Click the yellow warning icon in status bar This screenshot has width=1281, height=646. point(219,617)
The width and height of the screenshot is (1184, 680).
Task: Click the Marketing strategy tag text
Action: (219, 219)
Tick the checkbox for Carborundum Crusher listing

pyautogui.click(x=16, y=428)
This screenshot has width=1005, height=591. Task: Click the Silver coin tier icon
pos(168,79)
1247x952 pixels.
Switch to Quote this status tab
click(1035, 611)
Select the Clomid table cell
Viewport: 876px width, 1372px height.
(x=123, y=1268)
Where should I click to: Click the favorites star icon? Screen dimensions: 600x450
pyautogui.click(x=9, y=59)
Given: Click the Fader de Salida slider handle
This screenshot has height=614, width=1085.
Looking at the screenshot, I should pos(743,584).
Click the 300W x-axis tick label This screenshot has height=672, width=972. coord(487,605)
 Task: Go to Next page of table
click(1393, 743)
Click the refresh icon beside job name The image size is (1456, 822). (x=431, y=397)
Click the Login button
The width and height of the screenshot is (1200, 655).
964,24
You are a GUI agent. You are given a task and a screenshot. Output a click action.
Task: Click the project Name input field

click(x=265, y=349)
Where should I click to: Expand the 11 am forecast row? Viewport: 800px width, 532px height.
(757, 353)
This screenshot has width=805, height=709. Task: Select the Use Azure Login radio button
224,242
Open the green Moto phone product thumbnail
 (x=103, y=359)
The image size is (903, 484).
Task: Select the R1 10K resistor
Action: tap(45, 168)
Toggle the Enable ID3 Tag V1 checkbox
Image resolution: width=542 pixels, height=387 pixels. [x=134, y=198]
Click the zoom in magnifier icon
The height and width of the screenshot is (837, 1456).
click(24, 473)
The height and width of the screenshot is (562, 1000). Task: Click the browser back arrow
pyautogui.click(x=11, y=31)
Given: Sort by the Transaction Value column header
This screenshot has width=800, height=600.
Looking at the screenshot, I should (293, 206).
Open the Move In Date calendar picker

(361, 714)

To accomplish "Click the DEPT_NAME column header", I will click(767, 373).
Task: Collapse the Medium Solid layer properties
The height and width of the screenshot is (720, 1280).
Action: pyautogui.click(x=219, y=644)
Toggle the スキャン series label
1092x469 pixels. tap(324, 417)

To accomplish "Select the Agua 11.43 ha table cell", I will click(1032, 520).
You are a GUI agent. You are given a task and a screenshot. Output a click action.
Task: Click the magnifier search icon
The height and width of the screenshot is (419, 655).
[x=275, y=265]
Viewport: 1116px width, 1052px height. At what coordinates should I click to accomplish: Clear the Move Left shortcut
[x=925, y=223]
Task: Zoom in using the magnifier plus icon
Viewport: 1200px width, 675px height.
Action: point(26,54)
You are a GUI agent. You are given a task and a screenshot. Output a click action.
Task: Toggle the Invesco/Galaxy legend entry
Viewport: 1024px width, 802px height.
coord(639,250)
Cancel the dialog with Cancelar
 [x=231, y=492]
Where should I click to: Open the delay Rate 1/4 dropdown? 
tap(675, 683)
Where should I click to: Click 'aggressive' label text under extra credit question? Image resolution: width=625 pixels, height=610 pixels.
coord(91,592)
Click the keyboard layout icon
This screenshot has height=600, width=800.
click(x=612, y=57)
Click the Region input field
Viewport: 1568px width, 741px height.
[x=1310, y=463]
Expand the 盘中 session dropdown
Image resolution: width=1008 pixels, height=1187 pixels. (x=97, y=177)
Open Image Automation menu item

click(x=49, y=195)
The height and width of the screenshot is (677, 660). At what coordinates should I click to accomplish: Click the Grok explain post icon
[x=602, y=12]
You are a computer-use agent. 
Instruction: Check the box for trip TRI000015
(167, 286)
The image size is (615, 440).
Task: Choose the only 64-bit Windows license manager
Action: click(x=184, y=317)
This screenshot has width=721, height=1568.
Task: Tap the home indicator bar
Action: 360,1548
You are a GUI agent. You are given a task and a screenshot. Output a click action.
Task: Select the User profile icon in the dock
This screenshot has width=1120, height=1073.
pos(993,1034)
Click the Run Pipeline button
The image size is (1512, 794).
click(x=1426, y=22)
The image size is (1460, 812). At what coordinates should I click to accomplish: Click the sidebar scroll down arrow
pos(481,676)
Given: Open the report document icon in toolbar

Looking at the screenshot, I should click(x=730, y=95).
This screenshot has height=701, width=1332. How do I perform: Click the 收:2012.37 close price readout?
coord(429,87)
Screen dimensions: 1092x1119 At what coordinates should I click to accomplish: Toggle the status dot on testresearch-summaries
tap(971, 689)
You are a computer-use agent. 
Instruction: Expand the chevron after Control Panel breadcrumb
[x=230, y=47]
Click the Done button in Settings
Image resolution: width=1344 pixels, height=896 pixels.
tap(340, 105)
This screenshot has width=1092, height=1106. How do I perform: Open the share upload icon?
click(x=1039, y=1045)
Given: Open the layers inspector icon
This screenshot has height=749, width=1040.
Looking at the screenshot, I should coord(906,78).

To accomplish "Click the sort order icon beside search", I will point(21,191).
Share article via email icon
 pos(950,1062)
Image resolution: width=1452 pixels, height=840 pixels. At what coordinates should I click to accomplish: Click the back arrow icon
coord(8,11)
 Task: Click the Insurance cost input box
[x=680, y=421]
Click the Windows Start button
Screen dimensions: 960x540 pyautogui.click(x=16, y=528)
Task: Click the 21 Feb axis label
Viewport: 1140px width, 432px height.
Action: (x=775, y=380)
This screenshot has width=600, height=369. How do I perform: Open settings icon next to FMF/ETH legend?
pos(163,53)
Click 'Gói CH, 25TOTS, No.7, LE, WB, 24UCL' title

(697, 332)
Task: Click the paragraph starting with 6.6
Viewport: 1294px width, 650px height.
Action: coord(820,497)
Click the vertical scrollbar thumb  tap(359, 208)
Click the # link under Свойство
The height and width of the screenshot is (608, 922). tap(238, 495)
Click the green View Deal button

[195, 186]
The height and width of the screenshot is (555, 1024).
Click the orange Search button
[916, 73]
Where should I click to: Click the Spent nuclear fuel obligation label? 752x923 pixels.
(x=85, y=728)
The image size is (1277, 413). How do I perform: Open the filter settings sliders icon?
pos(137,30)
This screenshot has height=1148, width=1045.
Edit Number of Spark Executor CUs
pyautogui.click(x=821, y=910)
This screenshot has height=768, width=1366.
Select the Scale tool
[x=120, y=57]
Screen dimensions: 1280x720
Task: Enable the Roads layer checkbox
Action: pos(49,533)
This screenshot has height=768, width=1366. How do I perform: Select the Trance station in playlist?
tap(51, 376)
===============
All lines in the records above with "axis" need to be found and copied.

• _EXERCISE ANSWER_:
Click the 300W x-axis tick label This screenshot has height=672, width=972. coord(487,605)
Task: Click the 21 Feb axis label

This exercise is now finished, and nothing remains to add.